▶ _INFORMATION SUPPLIED_
::::::::

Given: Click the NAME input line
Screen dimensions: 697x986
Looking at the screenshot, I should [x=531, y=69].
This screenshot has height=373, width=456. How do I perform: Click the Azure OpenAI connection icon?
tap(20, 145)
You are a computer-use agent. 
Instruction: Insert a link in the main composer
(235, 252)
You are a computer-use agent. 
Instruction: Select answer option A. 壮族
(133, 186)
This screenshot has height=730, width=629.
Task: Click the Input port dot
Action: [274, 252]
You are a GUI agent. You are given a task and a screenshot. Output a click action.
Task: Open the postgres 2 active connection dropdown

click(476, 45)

::::::::

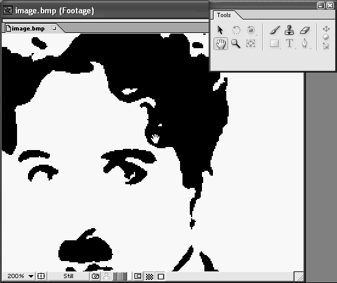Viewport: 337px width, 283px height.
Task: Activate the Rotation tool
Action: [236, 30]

::::::::

▶ _PROBLEM STATEMENT_
Of all the entries above, retype exactly the lines from the line with "Given: Click the NAME input line" to the line with "You are a GUI", both included, and no others.

▶ _EXERCISE RESULT_
Given: Click the NAME input line
Screen dimensions: 697x986
Looking at the screenshot, I should [x=531, y=69].
This screenshot has height=373, width=456. How do I perform: Click the Azure OpenAI connection icon?
tap(20, 145)
You are a computer-use agent. 
Instruction: Insert a link in the main composer
(235, 252)
You are a computer-use agent. 
Instruction: Select answer option A. 壮族
(133, 186)
This screenshot has height=730, width=629.
Task: Click the Input port dot
Action: [274, 252]
You are a GUI agent. You are given a task and a screenshot. Output a click action.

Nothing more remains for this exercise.